====== Document segment

Changes

Ronald S. Bultje · cca75a1d
--- a/task-list.md
+++ b/task-list.md
@@ -20,7 +20,6 @@ Removing redundancies:
 - it may make sense to copy one row (8px+2x2px edges) of pre-cdef data in `uint16_t` at a time so we don't need to extend buffers or add edge data inside the SIMD (!657). This may make the code both simpler *and* faster. Same is true for looprestoration also;
 - `backup_lpf()` in `lr_apply_tmpl.c` backs up 4 lines per 64 pixels per plane, and copies bottom to top per superblock (each 128 or 64 pixels). Most of this is unnecessary. Using a flippable index means we don't need the second copy, and using 64-pixel instead of sb (64 or 128) pixel cdef runs (and then running LR, and then optionally the second cdef and second LR) means we only need to copy the pre-cdef top pixels, not the bottom ones, saving 50% copies. CDEF backup already does all of this;
 - bonus points for merging the CDEF backup and LR backup together so LR backs up nothing at all;
- for inter, test if prediction at 128x128 should be done at 64x64 subblocks to improve cache efficiency (and also simplify SIMD);
 - the identity_* inverse transforms are stored transposed (as are all other coefficient tables). In all other cases, this saves a transpose in assembly, but for those, it actually means we have to transpose, even though in theory we wouldn't have to at all. Therefore, a potential optimization would be to have a special untransposed zigzag coefficient table and remove the transpose from the assembly, which would make those inverse transforms slightly faster.

 Other speed optimizations:

============
====== Dataset rows

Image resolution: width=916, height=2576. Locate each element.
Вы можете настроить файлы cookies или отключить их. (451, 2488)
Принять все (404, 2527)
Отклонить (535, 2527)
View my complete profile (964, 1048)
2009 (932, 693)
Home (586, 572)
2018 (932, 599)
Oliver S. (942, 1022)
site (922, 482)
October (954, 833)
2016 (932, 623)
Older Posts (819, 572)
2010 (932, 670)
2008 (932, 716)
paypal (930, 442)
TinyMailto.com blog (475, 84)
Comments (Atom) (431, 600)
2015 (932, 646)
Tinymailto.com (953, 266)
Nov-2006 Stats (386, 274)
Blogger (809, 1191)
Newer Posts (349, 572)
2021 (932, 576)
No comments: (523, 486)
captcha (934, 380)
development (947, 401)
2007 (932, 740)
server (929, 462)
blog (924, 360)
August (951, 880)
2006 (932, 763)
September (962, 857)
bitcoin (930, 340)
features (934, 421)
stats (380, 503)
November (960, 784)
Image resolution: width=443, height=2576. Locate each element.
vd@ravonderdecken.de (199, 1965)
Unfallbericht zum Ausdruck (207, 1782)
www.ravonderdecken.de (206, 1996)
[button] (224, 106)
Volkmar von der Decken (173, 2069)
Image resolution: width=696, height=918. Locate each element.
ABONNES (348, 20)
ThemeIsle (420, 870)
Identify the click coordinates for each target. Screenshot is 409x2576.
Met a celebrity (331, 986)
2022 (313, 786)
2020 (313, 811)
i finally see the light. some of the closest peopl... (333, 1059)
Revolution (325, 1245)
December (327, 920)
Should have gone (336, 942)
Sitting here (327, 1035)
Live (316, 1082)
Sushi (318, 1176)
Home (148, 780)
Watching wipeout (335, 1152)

============

• **Exercise brief**:
Answer these questions about the task list:
1. How many lines per 64 pixels per plane does `backup_lpf()` back up?
2. For inter, at what subblock size should prediction at 128x128 be tested?
3. How are the identity_* inverse transforms stored?

• **Solution**:
1. 4 lines
2. 64x64
3. Transposed